PARIS (dpa-AFX) - Societe Generale SA (SCGLF.PK, SCGLY.PK) reported Wednesday that its fourth-quarter Group net income declined 28.1 percent to 470 million euros from last year's 654 million euros.
Underlying Group net income was 631 million euros, compared to 875 million euros a year ago.
Operating income declined 40.4 percent to 798 million euros from prior year's 1.34 billion euros. Net banking income declined 6 percent to 5.84 billion euros from 6.21 billion euros last year.
Looking ahead, the company said it is aiming for a decline in underlying operating expenses in relation to 2020, as from 2023.

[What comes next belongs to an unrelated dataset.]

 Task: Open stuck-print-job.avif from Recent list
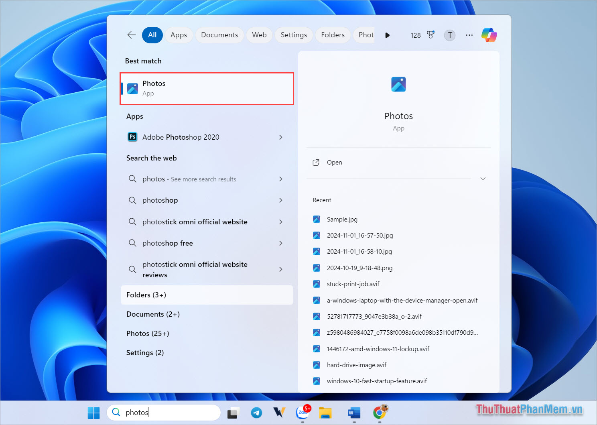coord(353,284)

In 2021, it will maintain strict discipline and target a positive jaws effect against the backdrop of an improvement in the economic outlook with a slight increase in its costs.
The 2021 cost of risk is expected to be lower than in 2020.
The Group aims to operate with a CET1 ratio more than 200 basis points above the regulatory requirement.
In 2021, the CET1 ratio is expected to be at a level significantly higher than 200 basis points above the regulatory requirement.
Regarding its distribution policy for the 2021 financial year, the Board of Directors has confirmed the objective defined before the outbreak of the COVID crisis, i.e. a payout ratio of 50% of underlying Group net income.